By Scott Mechura EBS Food Columnist

As a chef, I have many tools. Countless, really.

Among them are more knives than I can count. Some I purchased in places like Spain and France. A couple were gifts from Italy and Japan.

I have hooks and books, tongs and tweezers, wooden spoons from a chopstick shop in Manhattan, New York, mother of pearl spoons for dishing caviar, thermometers and even a refractometer.

These tools fill a cabinet the size of any you’d find in a mechanic’s garage. The joke is usually that if you need it, I have it. And I have it handy.

But one tool is my most valuable, one tool that I could not work without.

My hands.

You’re probably thinking that we all require our hands for everyday life, so what makes them such a special tool? Why not your palate, for example? After all, a chef’s palate is often what distinguishes him or her from a non-culinarian. True, but so do his hands.

Grant Achatz, a Chicago chef, pressed on in his restaurant through a bout with tongue cancer some years back. Through treatment, he worked side by side with his right-hand man because he had such faith and trust in his palate.

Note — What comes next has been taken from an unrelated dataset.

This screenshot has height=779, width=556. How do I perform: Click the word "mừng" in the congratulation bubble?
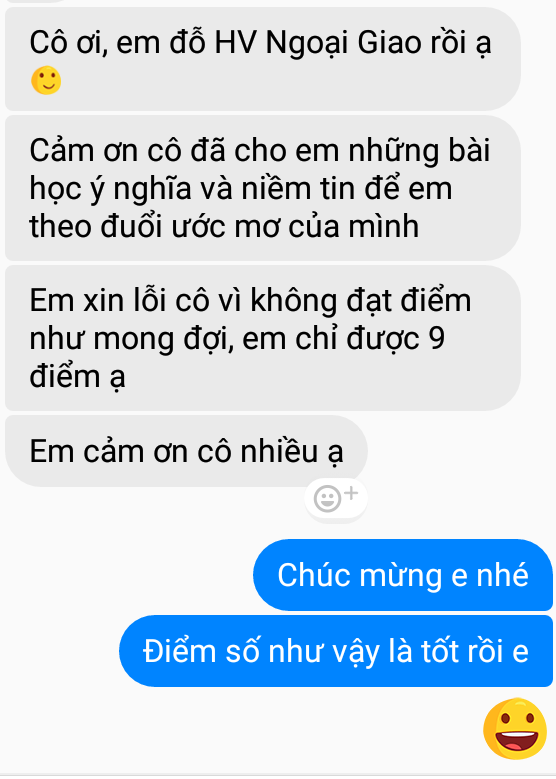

But what if he was not able to use his hands?

Grip. We need a strong grip to hold heavy sauté pans in one hand for hours on end, tossing its contents just right, while simultaneously requiring dexterity in the other hand for maneuvering tongs or flipping a fish with a spatula.

We have to be able to wield knives of all weights and shapes, each one requiring a different variation of strength and finesse.

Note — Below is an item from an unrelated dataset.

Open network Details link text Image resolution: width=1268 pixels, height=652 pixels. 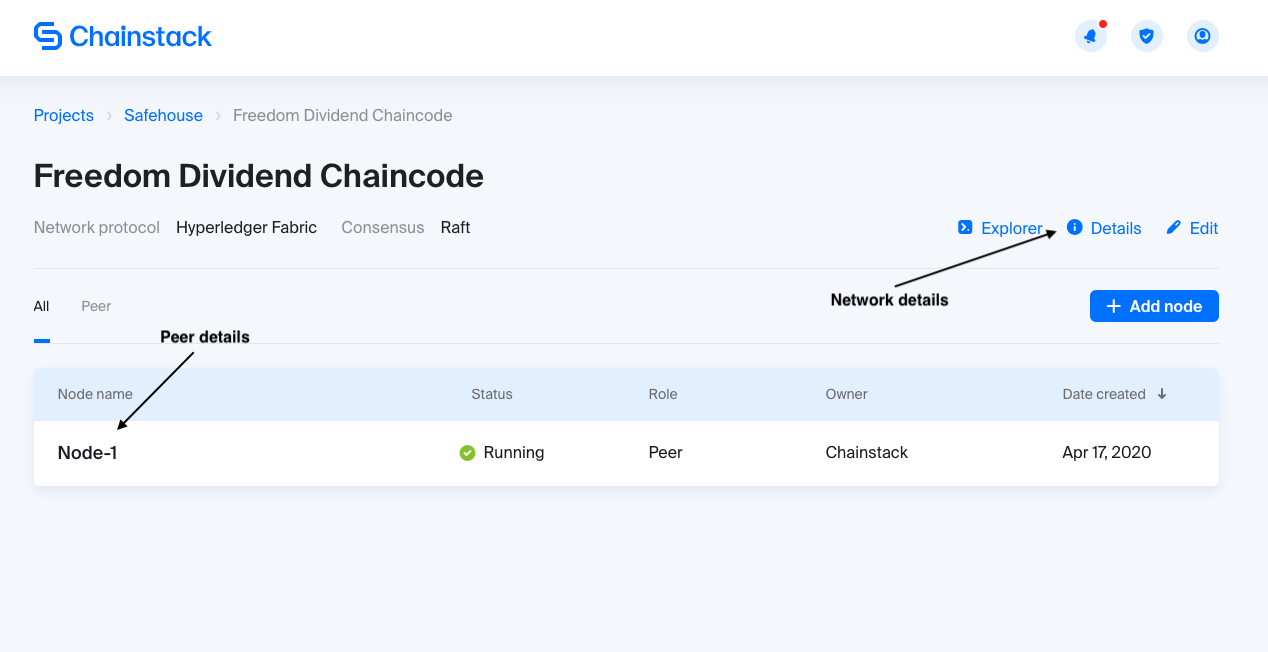coord(1115,228)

Touch. A seasoned cook or chef can determine the doneness of a multitude of cooked meats. And they can do it in under a second.

We can feel the softness and texture of any number of fruits and vegetables and know if it should be eaten today, or if it would benefit from one more day of ripening.

The snap of an asparagus tells us if it is fresh, and where it should be cut for optimal flavor and texture.

Through touch, we know when that pasta dough is just right for rolling.

Planning. A large part of a chef’s job is organization, planning and ensuring efficiency. If he or she can’t write a clear inventory, schedule, prep list or outline, it can cause confusion for the whole team.

Portioning. Consistency is the cornerstone of success in a restaurant. A chef should be able to run through an entire rib eye and cut every steak to perfect weight.

Eventually, you can pour salt or spice in your hand and know it is almost certainly 3 tablespoons.

Thermometer. An experienced cook can tell the temperature of most anything, food or otherwise, simply by feel. I’ve worked with a pastry chef who knew by touch when her tempered chocolate was ready. She wanted it at 88 degrees. When she walked away, I used my thermometer. It was 89 degrees.

Plating. In some cases, we plate large portions of foods that require a lot of strength and endurance, while other dishes and ingredients ask for precision, detail and the touch of a butterfly with sore feet.

Watch a skilled cook move rapidly down a plating line for a large party and quickly place each item in precisely the same place on each dish.

Those boots may be for walking, but a chef’s hands were made for cooking.

Scott Mechura has spent a life in the hospitality industry. He is a former certified beer judge and currently the Executive Chef at Buck’s T-4 Lodge in Big Sky.